There are some things which are nice but they clearly doesn't outweigh the
downsides with the platform. It feels shiny and nice at first but if you know
what you could do instead of having to deal with the "Microsoft-way TM" it's
downright horrible. Don't get fooled by the "new shiny" part! :)

------
mwj
The language itself is fine. Lots of good FP concepts. The mentality of the
wider .NET community is close-minded and insular, lots of NIH syndrome,
architecture astronauts and enterprise frameworks (even at small companies),
which I think is borne mostly out of its corporate heritage. There are
exceptions (the f# community for one, and the odd nuget project) but in the
large that has been my experience.

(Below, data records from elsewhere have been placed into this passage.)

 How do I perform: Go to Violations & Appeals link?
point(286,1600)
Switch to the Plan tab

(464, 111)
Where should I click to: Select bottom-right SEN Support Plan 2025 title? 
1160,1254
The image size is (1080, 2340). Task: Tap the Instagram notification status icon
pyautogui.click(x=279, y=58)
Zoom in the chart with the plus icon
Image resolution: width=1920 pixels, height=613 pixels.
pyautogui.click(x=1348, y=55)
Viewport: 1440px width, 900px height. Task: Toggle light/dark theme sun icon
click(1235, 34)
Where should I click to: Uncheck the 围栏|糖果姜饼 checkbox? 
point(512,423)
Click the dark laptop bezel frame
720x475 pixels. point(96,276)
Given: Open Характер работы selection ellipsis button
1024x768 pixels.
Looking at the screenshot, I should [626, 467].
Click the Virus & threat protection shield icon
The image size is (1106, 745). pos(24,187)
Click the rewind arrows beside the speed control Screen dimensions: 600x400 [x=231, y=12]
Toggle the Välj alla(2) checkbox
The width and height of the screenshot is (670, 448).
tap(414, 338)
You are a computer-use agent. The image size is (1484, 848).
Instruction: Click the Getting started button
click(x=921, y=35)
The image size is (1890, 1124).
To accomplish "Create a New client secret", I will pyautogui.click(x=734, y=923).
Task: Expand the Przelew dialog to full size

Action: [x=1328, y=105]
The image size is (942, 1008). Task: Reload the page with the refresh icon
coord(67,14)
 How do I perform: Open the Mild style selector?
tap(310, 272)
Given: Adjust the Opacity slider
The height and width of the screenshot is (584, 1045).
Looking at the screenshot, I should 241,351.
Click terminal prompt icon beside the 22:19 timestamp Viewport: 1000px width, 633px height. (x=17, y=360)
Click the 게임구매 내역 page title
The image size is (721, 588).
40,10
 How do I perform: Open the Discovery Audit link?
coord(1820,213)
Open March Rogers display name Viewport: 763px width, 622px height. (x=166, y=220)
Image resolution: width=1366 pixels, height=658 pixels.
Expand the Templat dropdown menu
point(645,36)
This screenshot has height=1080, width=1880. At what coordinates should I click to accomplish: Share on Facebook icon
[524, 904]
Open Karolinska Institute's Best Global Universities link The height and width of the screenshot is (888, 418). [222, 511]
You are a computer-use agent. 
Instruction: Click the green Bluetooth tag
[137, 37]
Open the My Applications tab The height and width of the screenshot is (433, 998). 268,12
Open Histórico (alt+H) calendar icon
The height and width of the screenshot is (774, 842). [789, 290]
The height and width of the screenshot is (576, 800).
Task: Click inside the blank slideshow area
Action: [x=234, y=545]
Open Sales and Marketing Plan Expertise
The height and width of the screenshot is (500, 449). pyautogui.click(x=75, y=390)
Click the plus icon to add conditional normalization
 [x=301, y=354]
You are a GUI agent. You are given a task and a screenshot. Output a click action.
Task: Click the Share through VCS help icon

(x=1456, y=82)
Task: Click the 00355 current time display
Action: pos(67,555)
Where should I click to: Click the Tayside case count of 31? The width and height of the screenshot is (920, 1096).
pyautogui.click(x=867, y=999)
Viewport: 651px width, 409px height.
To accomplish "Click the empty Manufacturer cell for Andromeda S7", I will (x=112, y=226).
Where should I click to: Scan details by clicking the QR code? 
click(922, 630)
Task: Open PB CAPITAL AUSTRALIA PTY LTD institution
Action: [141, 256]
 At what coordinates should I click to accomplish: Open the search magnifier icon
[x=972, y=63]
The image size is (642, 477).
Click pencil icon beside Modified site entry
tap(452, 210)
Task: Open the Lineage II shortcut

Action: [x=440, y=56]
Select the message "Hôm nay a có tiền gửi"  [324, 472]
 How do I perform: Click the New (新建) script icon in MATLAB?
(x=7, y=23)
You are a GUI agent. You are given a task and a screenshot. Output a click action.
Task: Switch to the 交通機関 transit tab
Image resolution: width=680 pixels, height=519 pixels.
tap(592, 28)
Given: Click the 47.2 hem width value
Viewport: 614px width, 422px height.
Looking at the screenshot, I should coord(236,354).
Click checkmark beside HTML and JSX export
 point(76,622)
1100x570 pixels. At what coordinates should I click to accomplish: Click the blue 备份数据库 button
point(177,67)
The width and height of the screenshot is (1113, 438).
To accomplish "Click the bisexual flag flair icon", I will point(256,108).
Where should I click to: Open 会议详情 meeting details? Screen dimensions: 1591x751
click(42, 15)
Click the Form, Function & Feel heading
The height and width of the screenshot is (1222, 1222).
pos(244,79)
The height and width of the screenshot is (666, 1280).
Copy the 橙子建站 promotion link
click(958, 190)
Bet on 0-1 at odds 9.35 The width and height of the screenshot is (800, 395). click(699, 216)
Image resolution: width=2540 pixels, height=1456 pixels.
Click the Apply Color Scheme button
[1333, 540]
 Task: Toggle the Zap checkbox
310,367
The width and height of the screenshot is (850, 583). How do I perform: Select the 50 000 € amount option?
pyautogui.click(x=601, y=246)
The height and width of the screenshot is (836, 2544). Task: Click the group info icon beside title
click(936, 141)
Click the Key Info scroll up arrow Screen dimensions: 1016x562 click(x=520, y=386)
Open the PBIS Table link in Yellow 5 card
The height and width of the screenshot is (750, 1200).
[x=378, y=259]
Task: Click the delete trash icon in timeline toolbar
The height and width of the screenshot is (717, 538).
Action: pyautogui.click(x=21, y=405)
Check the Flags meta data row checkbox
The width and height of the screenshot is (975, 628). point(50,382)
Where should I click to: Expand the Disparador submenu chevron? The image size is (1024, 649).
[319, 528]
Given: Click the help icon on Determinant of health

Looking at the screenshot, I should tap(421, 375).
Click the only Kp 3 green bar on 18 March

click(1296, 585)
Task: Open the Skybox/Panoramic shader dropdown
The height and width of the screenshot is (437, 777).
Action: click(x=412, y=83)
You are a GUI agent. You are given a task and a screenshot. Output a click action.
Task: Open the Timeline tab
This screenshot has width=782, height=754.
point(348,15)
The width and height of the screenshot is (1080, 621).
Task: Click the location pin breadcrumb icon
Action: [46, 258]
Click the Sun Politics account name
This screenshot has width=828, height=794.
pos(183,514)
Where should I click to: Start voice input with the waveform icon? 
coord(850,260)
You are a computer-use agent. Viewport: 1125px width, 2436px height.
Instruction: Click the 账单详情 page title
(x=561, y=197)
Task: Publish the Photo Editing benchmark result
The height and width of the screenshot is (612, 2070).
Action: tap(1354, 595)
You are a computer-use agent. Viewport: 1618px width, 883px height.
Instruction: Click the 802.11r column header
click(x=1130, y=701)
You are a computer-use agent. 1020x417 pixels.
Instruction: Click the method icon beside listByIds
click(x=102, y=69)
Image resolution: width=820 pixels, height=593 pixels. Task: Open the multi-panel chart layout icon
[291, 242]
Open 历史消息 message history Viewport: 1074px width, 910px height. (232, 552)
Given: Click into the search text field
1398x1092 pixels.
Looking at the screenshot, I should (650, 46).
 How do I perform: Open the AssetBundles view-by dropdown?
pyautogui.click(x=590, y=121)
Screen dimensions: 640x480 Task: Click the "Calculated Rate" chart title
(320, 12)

Even coming back to .NET this year after a
few years away, I find not much has changed (despite the recent OSS
"renaissance")

------
gigatexal
Like it or not Microsoft isn't going anywhere soon and c# has had async and
other "advannced" features for years now. It's more or less in par or exceeds
Java. I think it's a good choice. Or hedge your bets and become a polyglot.

------
djsumdog
All languages and platforms have pluses and minuses. You can run C# on .NET
Core in Linux in docker containers today too.

If you're starting out, you really need to diversify. My first job was a lot
of sysadmin plus Java and C++ dev. 2nd was VB.NET (terrible). 3rd was a call
center (also terrible but I'm glad I did it; makes you appreciate the work)
and then a Java dev for two years.

Today I do a lot of Scala and Python. Diversity in your field is important.
It's hard to get into positions where you don't have the experience, but when
you do, you show on your CV you can learn, build and reverse engineer all
kinds of things.

------
crimsonalucard
C# isnt a bad language but i would say that it colors your view of of the
programming world and forces you to view it from a singular perspective...
through the lens of microsoft...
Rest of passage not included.